The study came into my thoughts again when I was on my run this morning. The research only examined those over 65, but I wondered if they would find the same statistics across all ages. I took note of the speed of others out on the streets with me. The dog walkers going only as fast as their dogs allowed. The group of women walking more for social activity than exercise. The lone walker with headphones, going at a good clip. And then us runners. Me, who has no desire to decrease the time it takes to run my loop. And then the hard-core folks with their dry-wicking clothes, iPods, and watches that track their every step.

Then I reflected back to the Camino. The experienced hikers flying by me, garnering 40K in a day. The friend who started the same day I did and arrived in Santiago a full week before me. I spoke with him upon our return. He wished he’d stopped to enjoy the walk a little more.

Me, I took my sweet time. I wasn’t going to rise before dark, rush through towns to make it to my destination by noon, fearing if I didn’t then no bed would be available. No, I was going to get up and write, stretch, then head out for some breakfast, then get on the road. I meandered, stopping at lovely vistas to eat an apple and watch pilgrims go by, sometimes finding people I’d met earlier on the Camino. I stopped for café con leches, or just to lay in the grass and stare at the sky. I arrived in towns at 3, or 5, and sometimes 7, figuring that if I was meant to stay in that town a bed would be available.

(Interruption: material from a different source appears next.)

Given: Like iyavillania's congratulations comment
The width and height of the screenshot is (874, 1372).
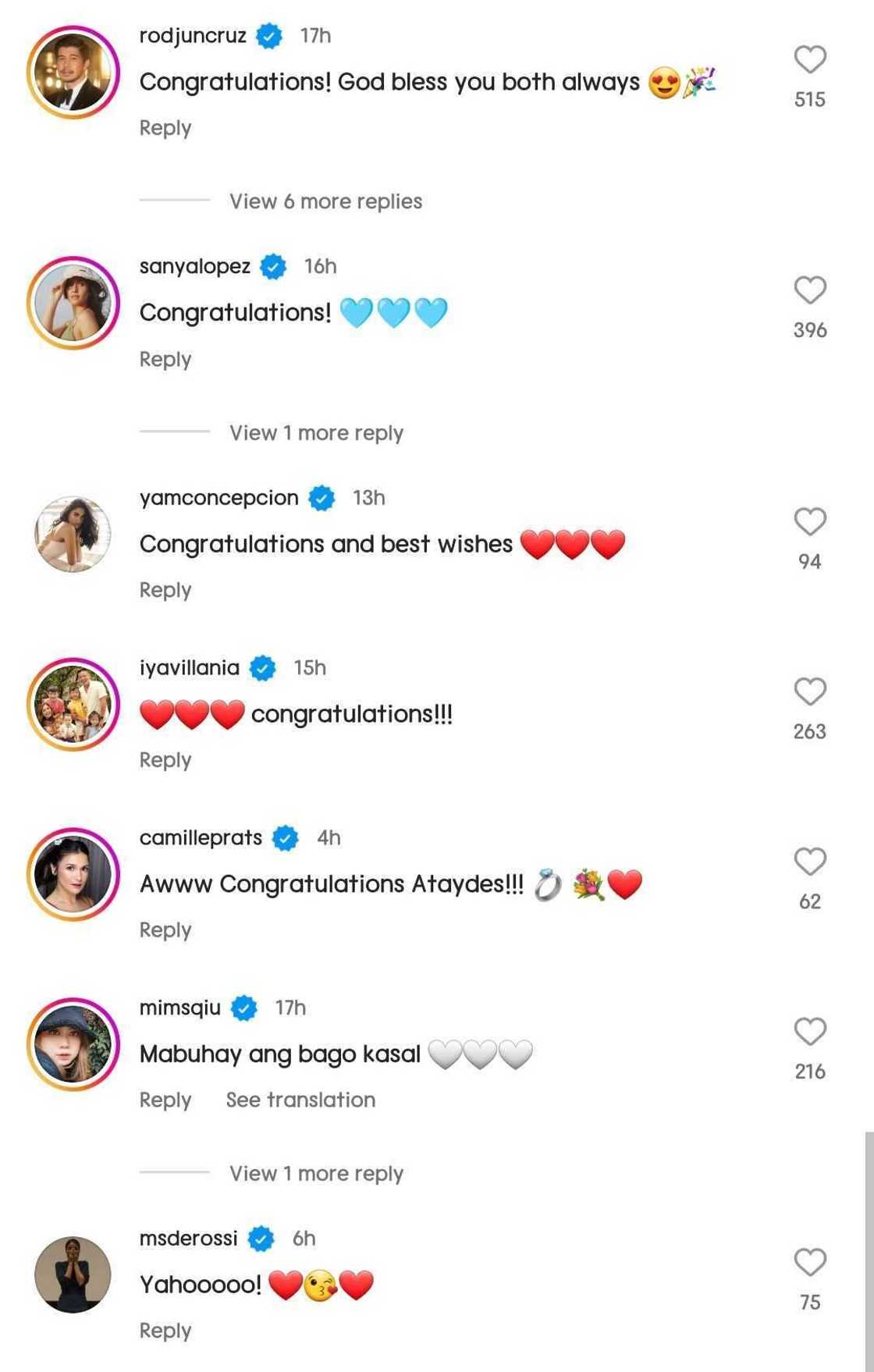Looking at the screenshot, I should (810, 691).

I was a slow walker on the Camino, but coming back to life in the States, I often revert to my old (fast) ways. This got me to thinking: Maybe fast walkers have to live longer because we don’t take the time to enjoy life as it is happening.

I’ve improved somewhat: I’ve taken to not planning much on my weekends, giving myself ample time to putter and meander or whatever else I feel like doing. I have no desire to live to 100. But at the rate I’m going, it may happen. So I’ll continue to try to slow down. Except when I’m with my dad.


What can you do today to slow down and enjoy life?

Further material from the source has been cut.